El domador de caballos
El anciano oteaba el horizonte sobre la colina que cerraba el valle. Junto a él, en retaguardia, la fuerza de caballería íbera mientras la infantería avanzaba en formación cerrada al encuentro campal contra el ejército romano.
Desde un primer momento se había negado a que el grupo de iniciados acudiera al campo de batalla, tal y como se había propuesto en la última asamblea celebrada recientemente en el poblado. El desgaste de las anteriores derrotas y el continuado avance de las tropas enemigas habían condicionado que todos los hombres, a excepción de los más viejos, tomaran las armas para el que podía ser el último enfrentamiento contra los nuevos invasores.
Primero fueron las luchas contra los púnicos, luego su apoyo como fuerza de choque y ahora la guerra contra Roma; no daba tiempo al adiestramiento de nuevas generaciones de jinetes. Por este motivo se había requerido la ayuda de edetanos, oretanos y bastetanos, recurriendo, como antaño, a las antiguas alianzas (véase Cerro de los Santos). Aún no había rastro de los pueblos vecinos y ya se empezaba a dudar de su posible presencia.
Al menos – pensaba el viejo maestro – había logrado retener a sus pupilos más bisoños y no que formasen parte de las primeras líneas junto a campesinos, ganaderos y artesanos que habían sido requerido para la batalla; sin lugar a dudas, estos serían los hombres a sacrificar. En el último momento del acalorado concilio lograba arrebatar al caudillo contestano la promesa de no hacer uso de esta inexperiencia a menos que, como último recurso, fuera estrictamente necesario. Aun así, no quitaba que se sintiera desalentado. Estos muchachos no estaban preparados para la guerra, como había repetido una y otra vez.

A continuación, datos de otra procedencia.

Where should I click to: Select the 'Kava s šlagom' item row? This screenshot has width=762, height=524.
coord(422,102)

Pero en la apresurada negociación no estaban aquellos otros que, no hacía tanto tiempo, entregaban su ofrenda a Pothnia Hippon en el acto con el que culminaba su proceso de formación en la lucha, caza y doma. Estos jóvenes, hijos de la aristocracia más selecta, formarían parte de las alas de apoyo a las unidades de infantería en este triste día. Con nostalgia recordaba aquella última jornada cuando, en procesión y precedidos por los músicos que abrían la marcha, todos acudían al Santuario de los caballos situado extramuros del poblado.

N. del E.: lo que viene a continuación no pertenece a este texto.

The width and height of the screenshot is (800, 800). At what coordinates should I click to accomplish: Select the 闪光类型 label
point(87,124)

El templo se situaba en un paraje elevado y abrupto, de difícil acceso, donde una recóndita gruta próxima a un manantial fue aprovechada en el pasado para construir el santuario en honor a la diosa alada protectora de caballos, yeguas, potros y demás équidos. Sobre la cresta del cerro, una rampa facilitaba el acceso a la loca sacra libera. Parte del edificio dedicado a esta divinidad se había levantado en mampostería, con alzados de piedra, aprovechando la roca natural allí donde no hizo falta construir sus muros. Contaba con diferentes estancias, algunas de ellas techadas con troncos y ramajes recubiertos de barro. Otras, como el pasillo central, se mantenían al descubierto. Las que contaban con techumbre, su pavimento era de tierra apisonada; las que no, su suelo fue pavimentado con piedras del lugar. Las paredes de las distintas habitaciones estaban decoradas con metopas de caballos esculpidos en losas y aquella donde se situaba la favissa, se custodiaban las ofrendas que guerreros, campesinos, comerciantes y peregrinos habrían depositado en su momento para desear buena fortuna o agradecimiento en la guerra, las tareas agrícolas, los viajes y demás.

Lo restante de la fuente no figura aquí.